Una persona puso en su linkedin open to work y fué despedido

Siete años de entrega absoluta. Evaluaciones impecables. Horas extra no solicitadas pero ejecutadas con precisión. Sin embargo, el fin de semana llegó un cambio simple en el perfil profesional. Un marco verde visible para todos. La señal de que alguien está buscando nuevas oportunidades.
El resultado fue inmediato. La reunión el lunes no fue para felicitar. Fue para entregar la caja de cartón. El motivo no fue un error en los números ni un conflicto con el equipo. El motivo fue la transparencia.
Esto nos obliga a mirar la relación laboral sin filtros. Se exige lealtad inquebrantable al empleado. Se espera que camines por el fuego por la empresa. Pero cuando el empleado mira hacia los lados para asegurar su futuro, se le tilda de desleal. Se le castiga con la máxima pena.
Las organizaciones hablan de cultura de confianza. Hablan de puertas abiertas. No obstante, la realidad muestra que la confianza tiene límites estrictos. Puedes trabajar el doble, pero no puedes planear tu salida mientras cobras el cheque. Es una contradicción que pocos se atreven a señalar en voz alta.
Si la empresa puede reestructurar sin aviso previo, ¿por qué el profesional no puede explorar el mercado sin miedo a la represalia? La seguridad laboral es una ilusión del siglo pasado. Hoy la empleabilidad es la única moneda real. Ocultar tu búsqueda es proteger a la empresa, no a ti mismo.
Normalizar la búsqueda activa mientras se está empleado debería ser la norma, no la excepción. Castigar la prudencia profesional envía un mensaje tóxico al resto del equipo.

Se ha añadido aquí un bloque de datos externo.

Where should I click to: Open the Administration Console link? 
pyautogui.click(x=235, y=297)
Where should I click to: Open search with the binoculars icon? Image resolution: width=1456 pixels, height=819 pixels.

El miedo se instala. La productividad cae. La innovación se detiene porque nadie quiere ser el siguiente en la lista por ser honesto.
No se trata de fomentar la rotación. Se trata de entender que el contrato es comercial, no vitalicio. Si el desempeño es excelente, el estatus en una red social no debería importar. Si importa, entonces el problema nunca fue el cartel verde. El problema era la relación desde el inicio.
La próxima vez que veas ese marco verde, no juzgues. Pregúntate por qué quien lo lleva siente que debe esconderse para sobrevivir. El talento no pide permiso para proteger su carrera.